Dozens of police surrounded Thursday in Kinshasa the residence of the guru of a politico-sectarian movement responsible for several deadly clashes in recent weeks in the southwest of the Democratic Republic of Congo, found a journalist of the AFP.
Police have surrounded but not yet stormed the residence of Muanda Na Nsemi, leader of the Bundu Dia Kongo (BDK) movement.
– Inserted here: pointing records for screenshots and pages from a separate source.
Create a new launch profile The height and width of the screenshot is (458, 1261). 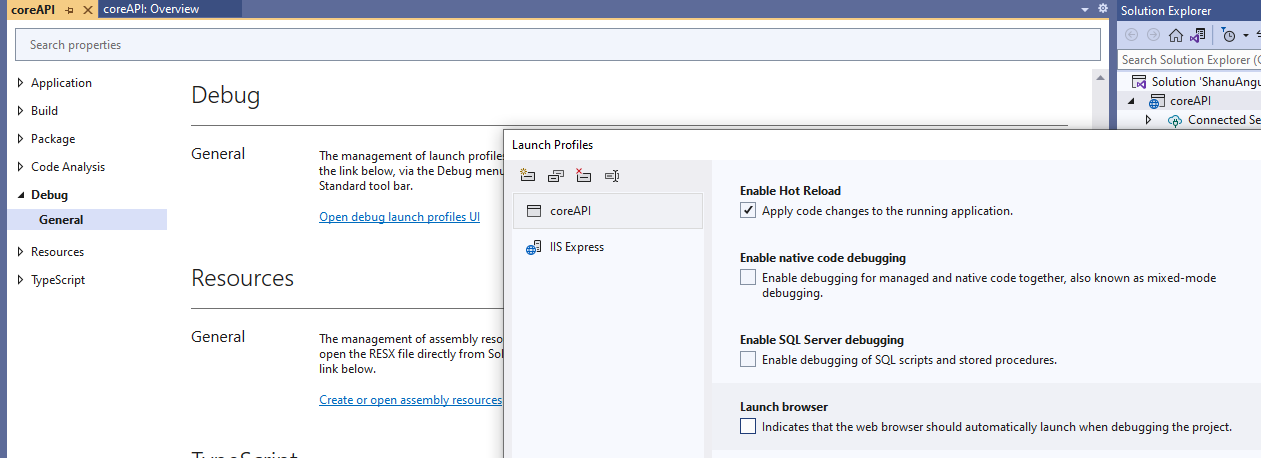528,176
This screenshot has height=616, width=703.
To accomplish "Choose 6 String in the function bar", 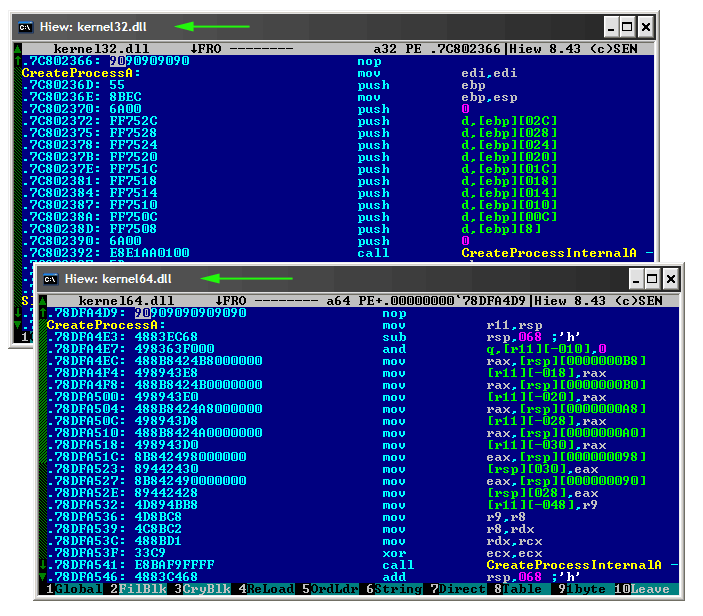I will tap(396, 590).
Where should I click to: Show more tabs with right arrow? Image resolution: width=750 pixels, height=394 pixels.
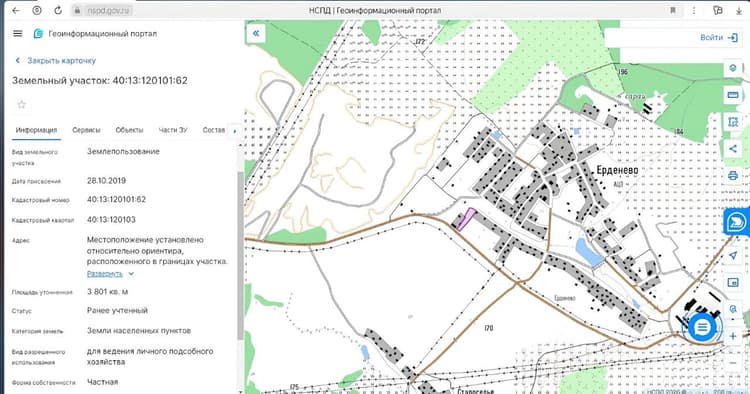pos(234,131)
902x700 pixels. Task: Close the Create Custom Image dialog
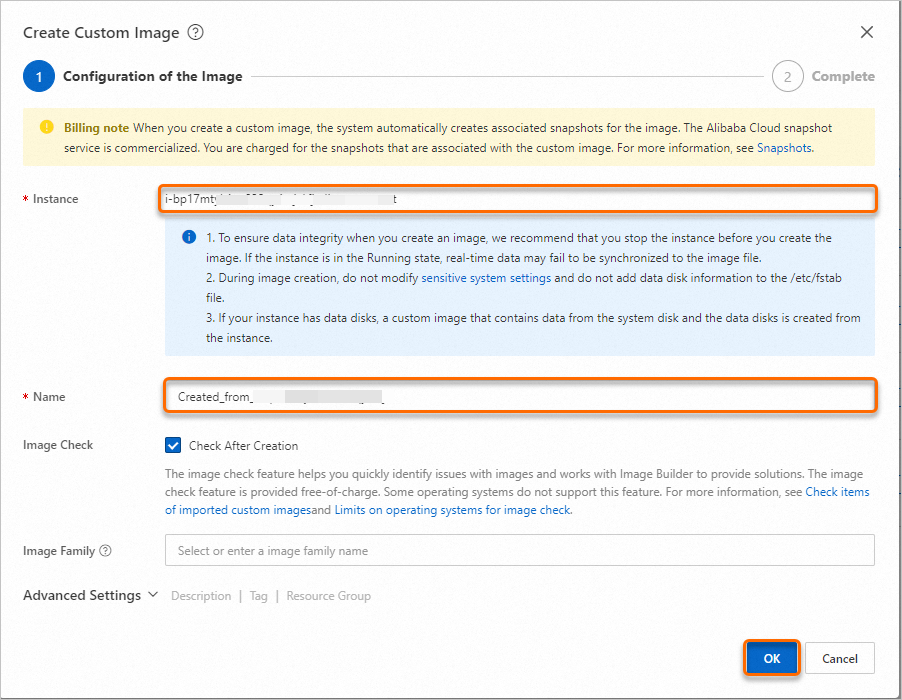tap(866, 31)
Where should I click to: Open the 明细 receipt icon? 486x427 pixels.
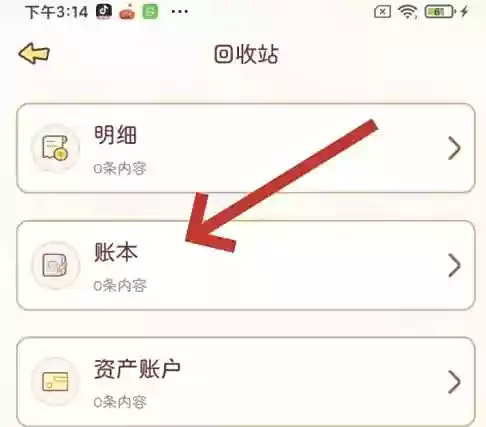(x=55, y=148)
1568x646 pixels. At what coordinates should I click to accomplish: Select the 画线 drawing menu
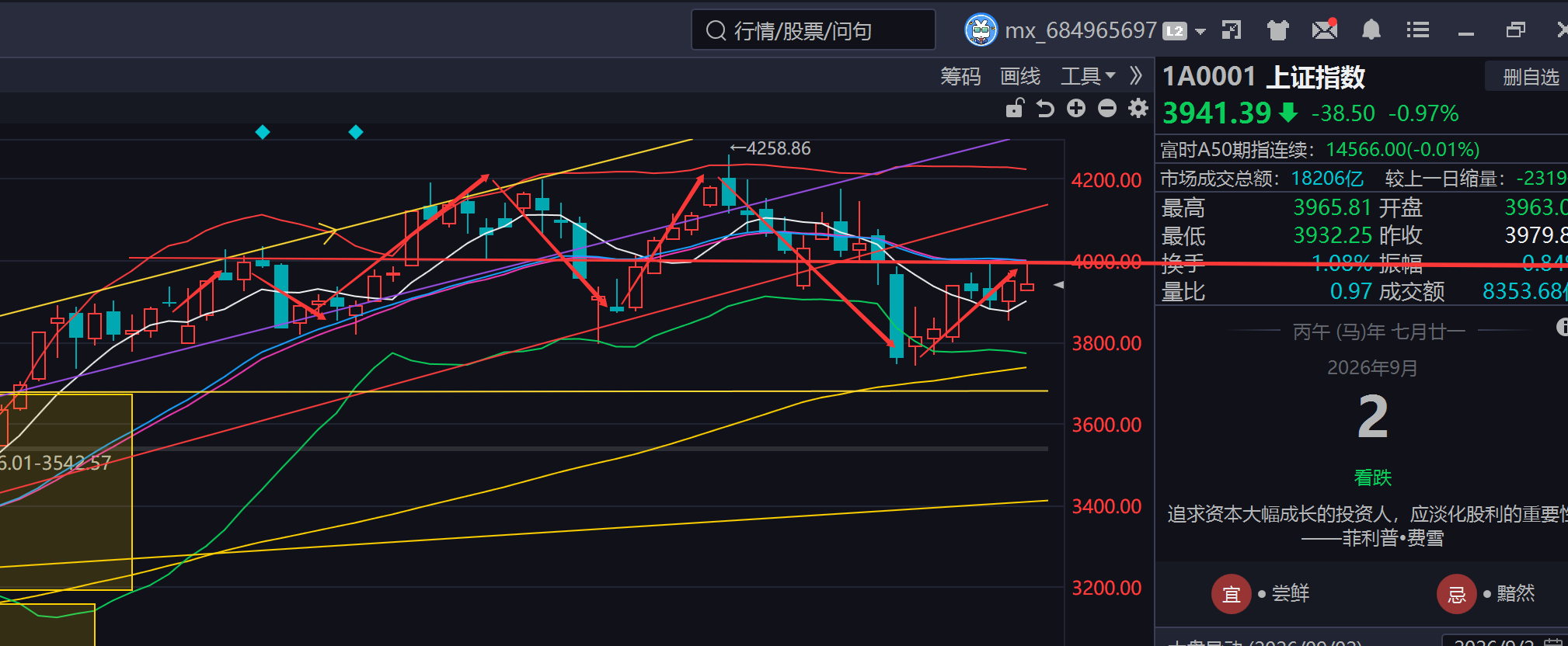pos(1020,76)
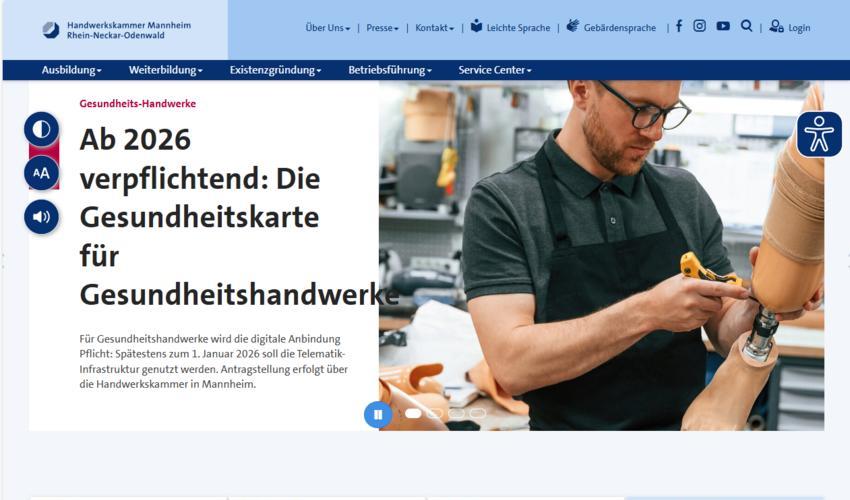Select the second carousel slide indicator
The width and height of the screenshot is (850, 500).
click(435, 413)
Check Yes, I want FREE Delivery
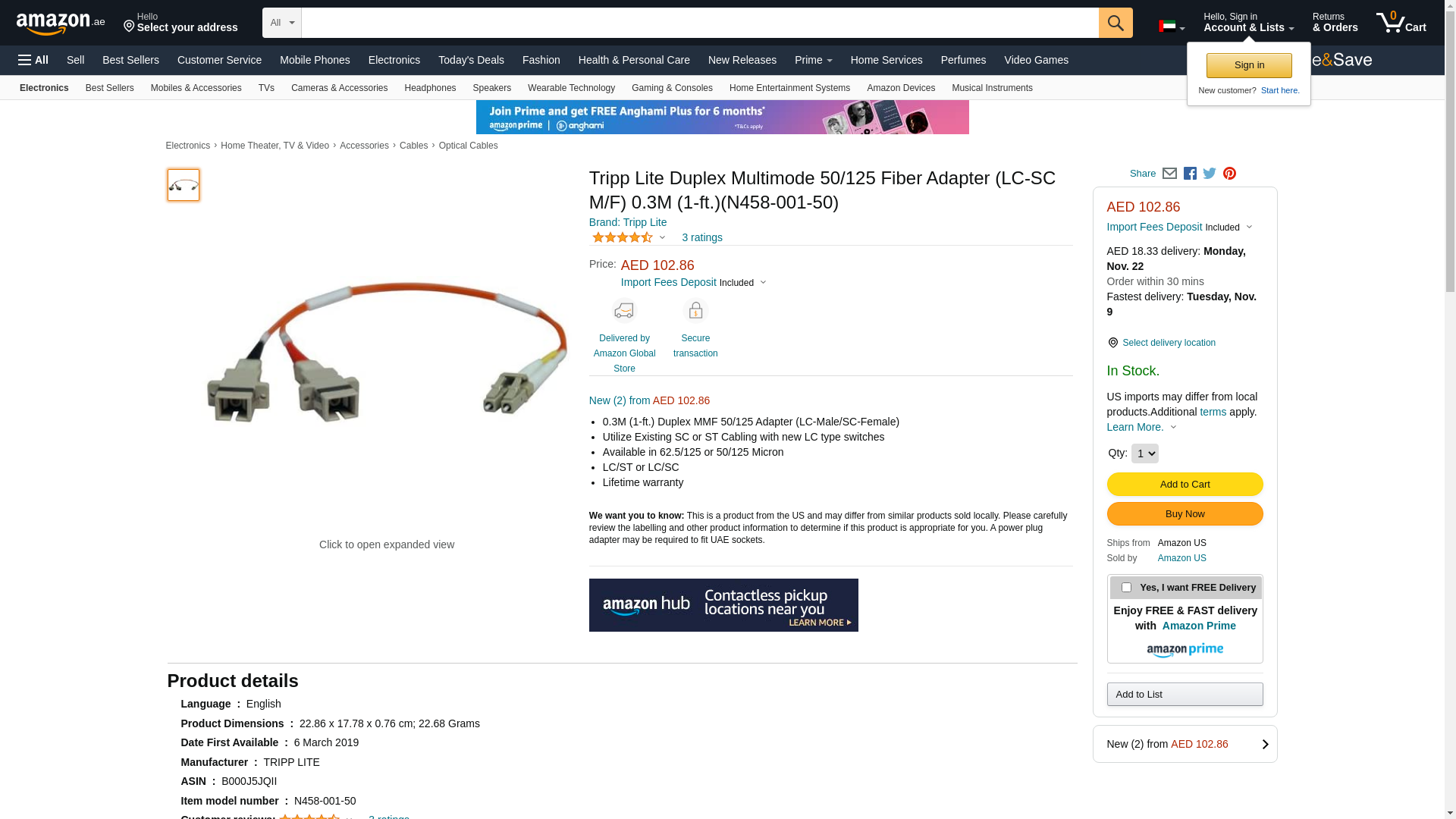Screen dimensions: 1456x819 point(1126,588)
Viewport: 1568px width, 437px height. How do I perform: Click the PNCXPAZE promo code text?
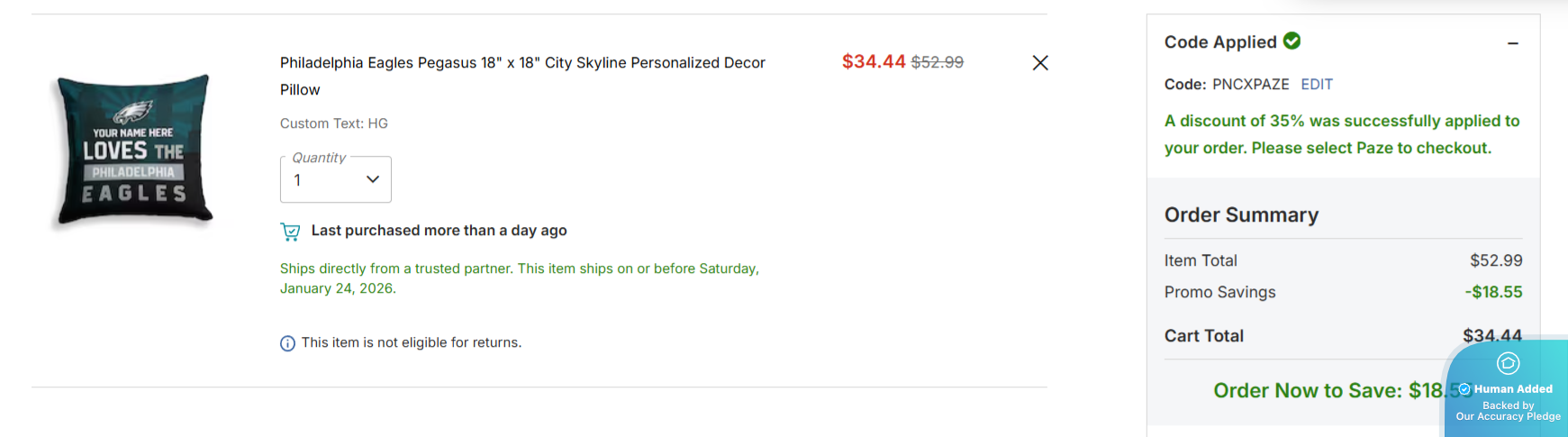coord(1250,85)
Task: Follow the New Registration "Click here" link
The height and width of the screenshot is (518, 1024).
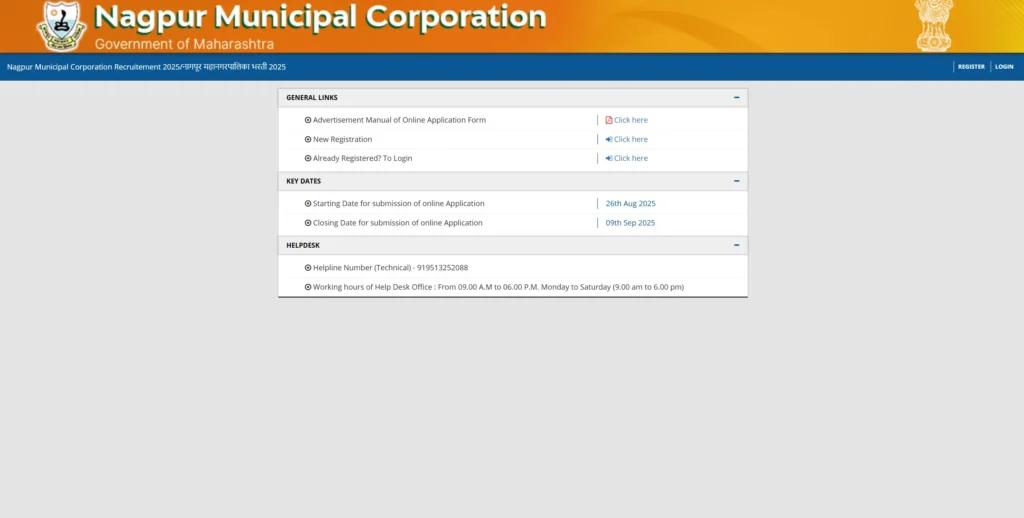Action: tap(630, 139)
A red band tied around the head, several dozen of his supporters defied the security forces. Officials were present on the premises, some of whom went to negotiate with the guru in his residence.
The day before, 14 of its followers had been killed by the security forces in Songololo in the neighboring province of Kongo Central (south-west), along the only road that connects Kinshasa to its only maritime outlets.
It was an "operation to restore public order" against followers who want to drive out of Kongo-Central the "non-native", that is to say Congolese from elsewhere, a Interior Minister Gilbert Kankonde said in a statement.
A dozen people, followers and police, were killed in two previous clashes along the RN1 in mid-April.
At the end of March, the police dispersed in Kinshasa a BDK rally which violated the ban on any public gathering of more than 20 people, a provision of the “state of health emergency” decreed by the head of state in front of the Covid-19.
The Bundu Dia Kongo say they want to reconstitute the kingdom of Kongo as it existed in the 15th century, before colonization, from Angola to Gabon.